Gemma 4: Elite Open Performance at 31B Params

Unmatched Efficiency: High ELO and Arena Ranking in Small Models

Gemma 4 delivers top-tier intelligence per parameter, plotting high on ELO charts (y-axis) while staying left on the x-axis (total params in billions). The 31B dense model and 26B MoE (4B active params) rival Qwen 3.5's 397B (17B active) and outperform DeepSeek V3.2 or GPT-O OSS, despite being runnable on medium-high consumer GPUs like those without GB300-scale hardware. This shift—smaller, faster open models—supports hybrid setups: frontier hosted models for toughest tasks, edge compute for most workloads. On Arena text leaderboard, 31B ranks #3 worldwide (1452 score), trailing only massive GLM-5 and Kimi K2.5 but enabling local runs where giants fail.

Benchmarks reinforce this: MMLU 85.2%, AIME 2026 89% (frontier nears 100%), LiveCodeBench 80%, T2Bench 86%, GPQA Diamond 84.3%. ToolCall-15 scores perfectly for 31B, proving reliable function calling for agents.

Edge-Optimized Variants for Multimodal Agents

Four sizes target diverse hardware: effective 2B (E2B) and 4B (E4B) use per-layer embeddings (PLE)—small token-specific tables for fast lookups—yielding tiny inference footprints for mobile (phones, Raspberry Pi, Nvidia Jetson, Orin Nano). Developed with Pixel, Qualcomm, MediaTek teams, they run offline with zero latency, handling native audio, video/images (variable res, OCR, charts). Larger 26B MoE/31B dense add 256K context (edge at 128K), native function calling, JSON outputs, system prompts for autonomous agents interacting with tools/APIs.

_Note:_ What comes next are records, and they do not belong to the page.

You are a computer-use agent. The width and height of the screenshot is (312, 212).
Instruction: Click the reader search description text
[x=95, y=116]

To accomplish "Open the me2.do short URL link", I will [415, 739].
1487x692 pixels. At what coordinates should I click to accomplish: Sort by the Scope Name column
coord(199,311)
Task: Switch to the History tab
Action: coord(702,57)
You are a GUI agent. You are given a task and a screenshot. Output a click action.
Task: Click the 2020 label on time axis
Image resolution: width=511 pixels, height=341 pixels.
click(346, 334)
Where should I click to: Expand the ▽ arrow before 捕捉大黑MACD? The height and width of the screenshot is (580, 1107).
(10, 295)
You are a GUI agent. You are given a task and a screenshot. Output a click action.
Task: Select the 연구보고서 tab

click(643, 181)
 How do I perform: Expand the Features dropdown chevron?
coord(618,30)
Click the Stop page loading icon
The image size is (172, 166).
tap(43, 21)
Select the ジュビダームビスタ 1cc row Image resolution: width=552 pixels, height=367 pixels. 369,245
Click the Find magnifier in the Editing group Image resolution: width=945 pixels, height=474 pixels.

Supports code gen as local assistant (though hosted like GPT-5/o1 best for serious coding), multi-step reasoning, math, instructions. Apache 2.0 license permits commercial use; available on Hugging Face, vLLM, llama.cpp, MLX, Ollama, Nvidia NIMs, LM Studio, Unsloth for fine-tuning/inference.

Trade-offs: Strong on Agents, Short on Context

Gemma 4 excels in agentic workflows and logic but lags context—128K/256K vs. desired longer windows—limiting long-doc tasks. Prioritize for on-device agents over chat; pair with hosted models for code/math peaks. Download and test: 31B matches trillion-param giants on consumer hardware, accelerating local-first AI products.